In outside life the Pastun men were constantly on guard. Men had to be suspicious in relationship to each other. Families could be hotbeds of competitionl. Pashtun males fretted about their prestige, whether they’d been insulted, or threatened, when and how to retaliate so that honor could be maintained. Maintaining one's place in the tribal pecking order was nerve-wracking.
One respite was to become involved with a Sufi center. At the khanaqh, everyone’s social rank ceased to matter because all deferred to the Pir (Sufi leader).
Edwards interviewed disciples and learned their reasons for keeping their discipleship secret–it was for reasons of humility, based on their Muslim faith and very different from the elitist, clubby secrecy Western esoteric cults enjoin:
“Despite the fact that there is no shame attached to following a pir (Sufi leader), it is the practice in some areas for disciples to keep secret their involvement with pirs.

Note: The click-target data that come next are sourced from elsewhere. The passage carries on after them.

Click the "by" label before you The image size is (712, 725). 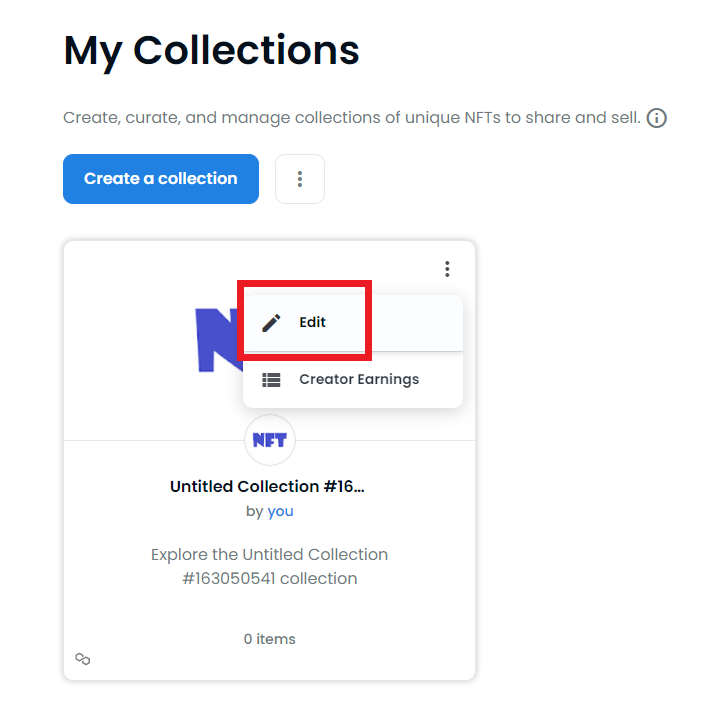click(254, 511)
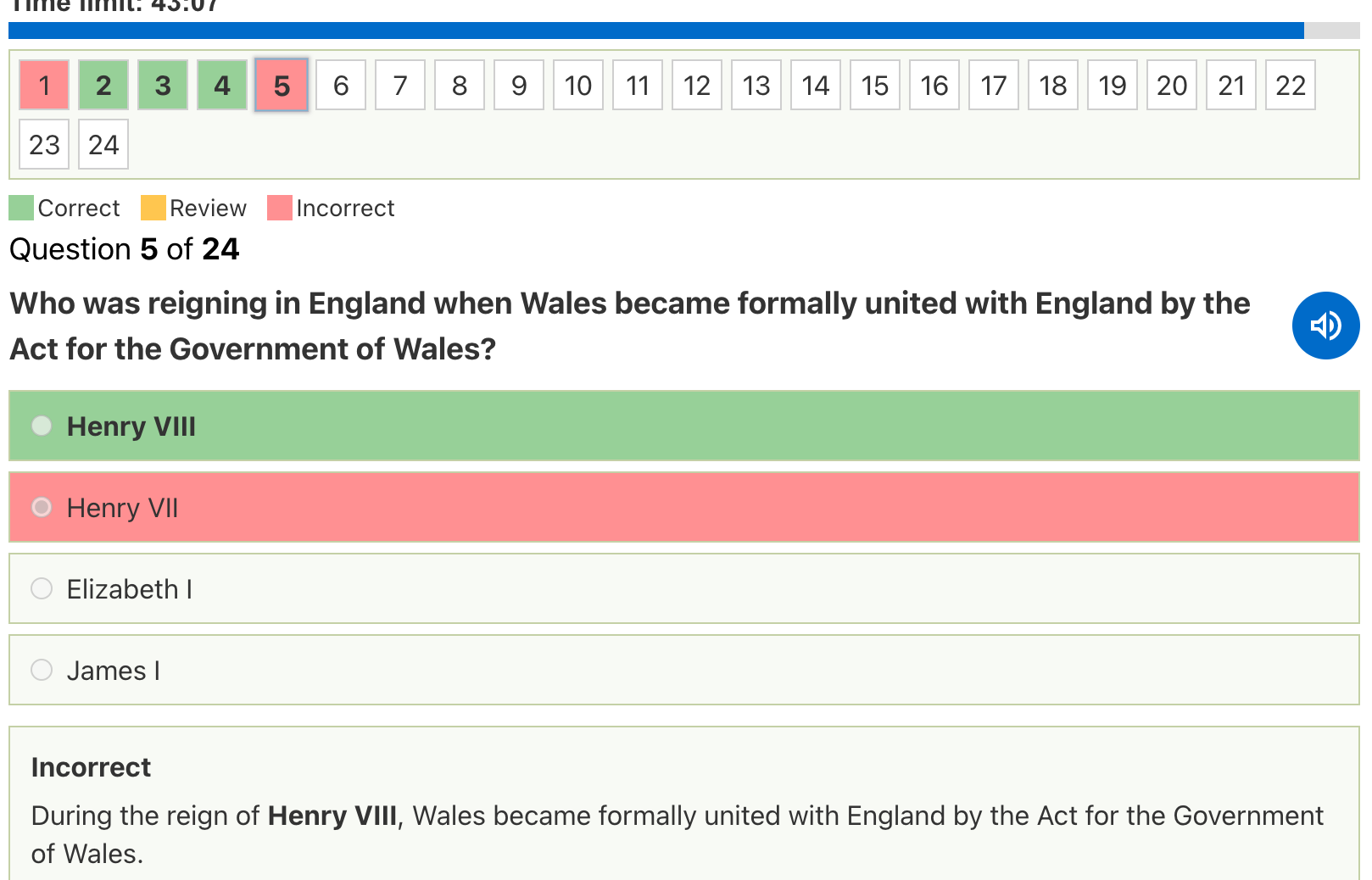Choose the James I radio option

pyautogui.click(x=42, y=670)
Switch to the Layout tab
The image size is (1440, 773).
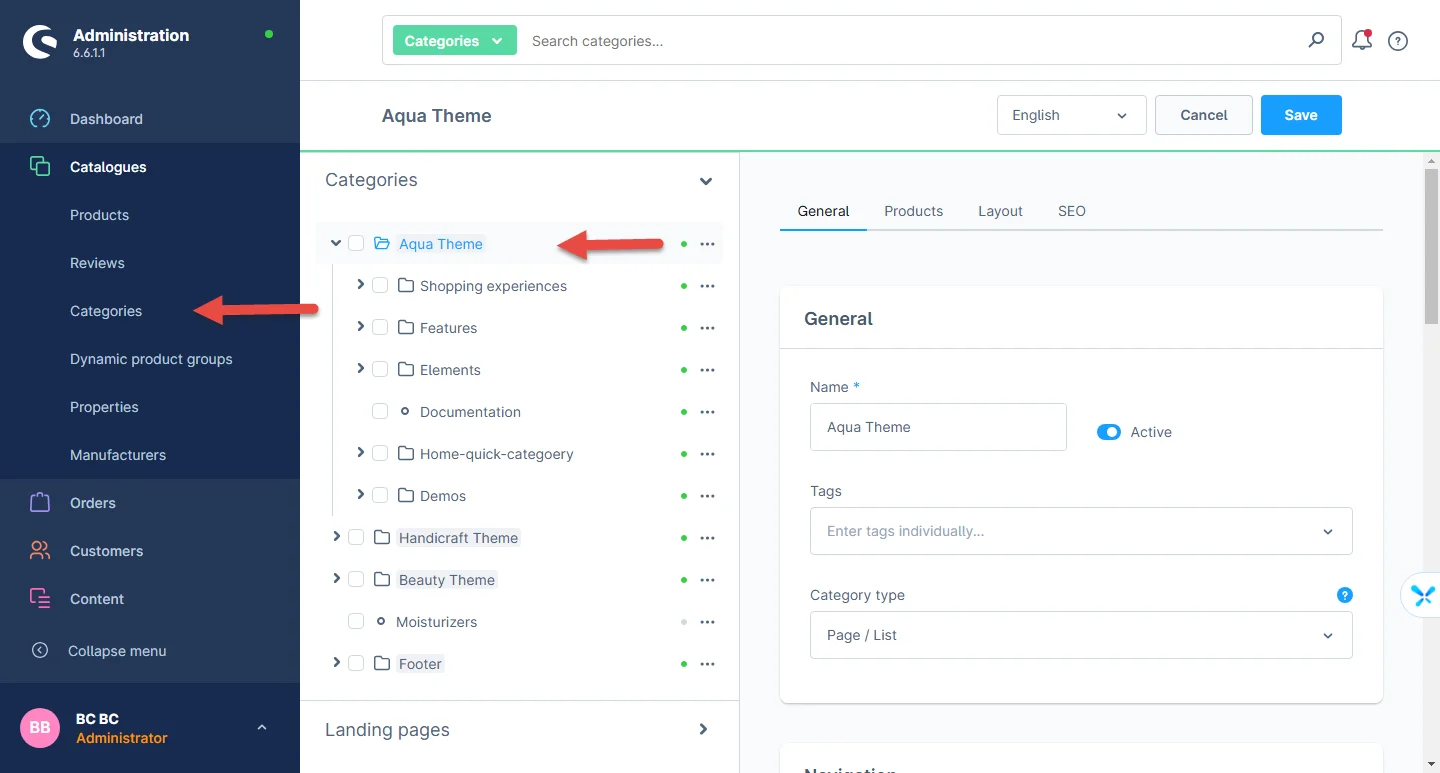click(x=1000, y=211)
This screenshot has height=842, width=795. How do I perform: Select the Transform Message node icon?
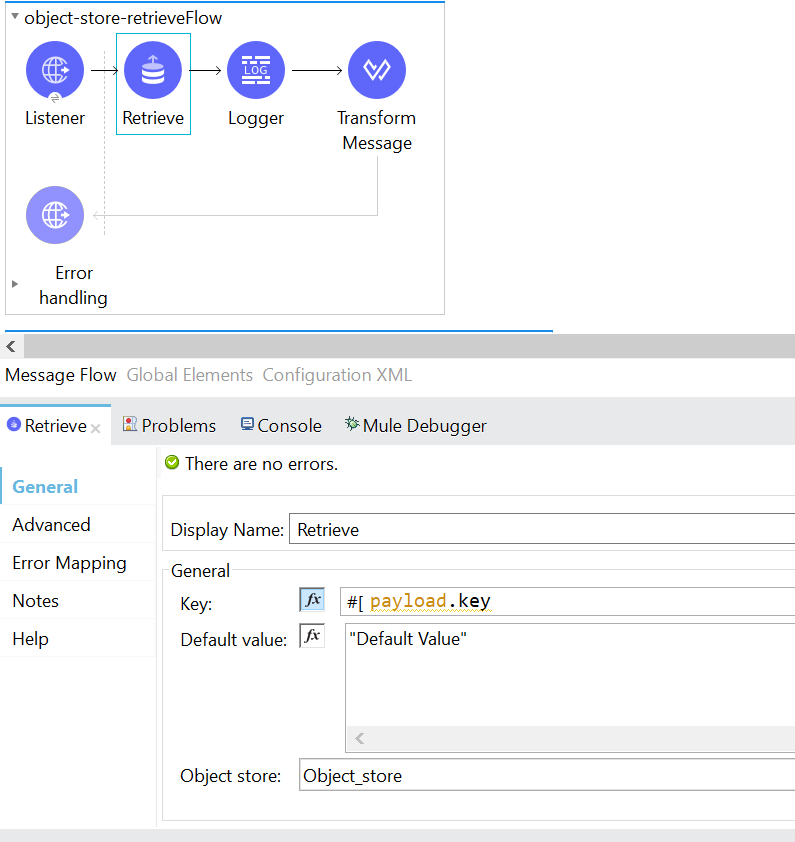[x=377, y=70]
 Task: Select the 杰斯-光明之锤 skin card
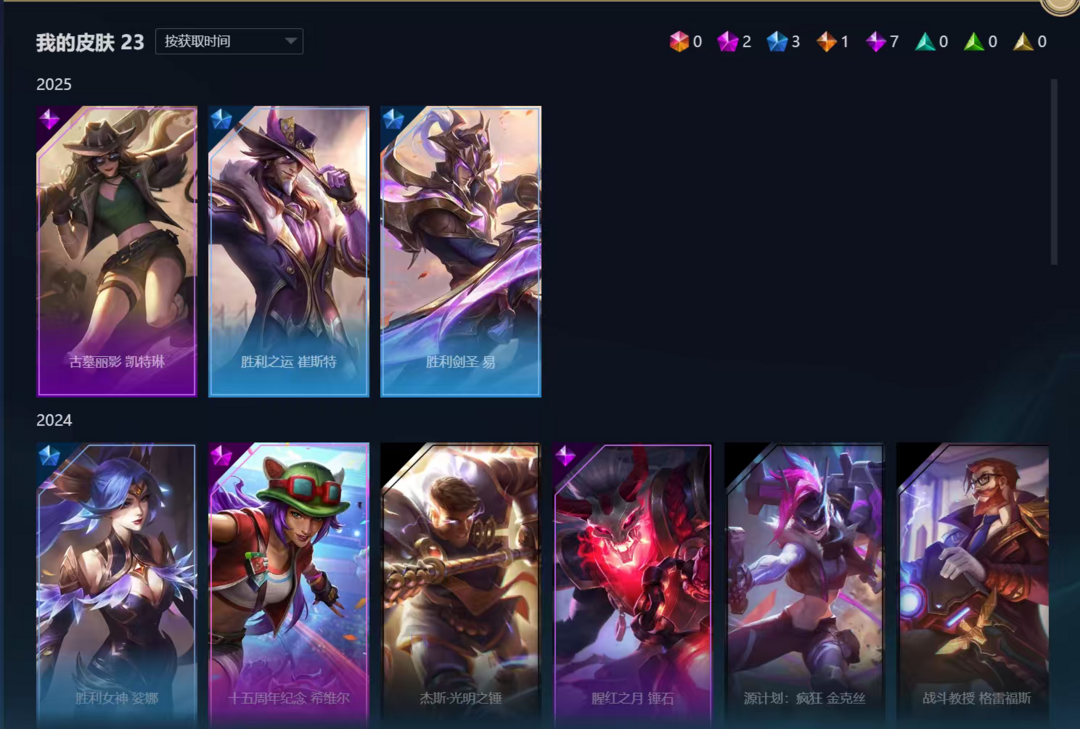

The reason for keeping this attachment a secret is difficult to ascertain, but it seems at least in part to keep the moral worlds of honor and Islam separate and thereby avoid the kinds of contradictions that ensue when the two overlap.
‘An alternative explanation is offered by an informant from Paktia Province who explained the practice as follows:
“Most disciples do not want to reveal that they are followers of a pir. They think that [revealing this fact] would be a way of projecting yourself as a good person, which is [an attitude] that Allah wouldn’t like. Basically, one becomes a disciple to seek guidance on the right path to Allah. One doesn’t do it for any other reason, and it should be kept secret as much as possible.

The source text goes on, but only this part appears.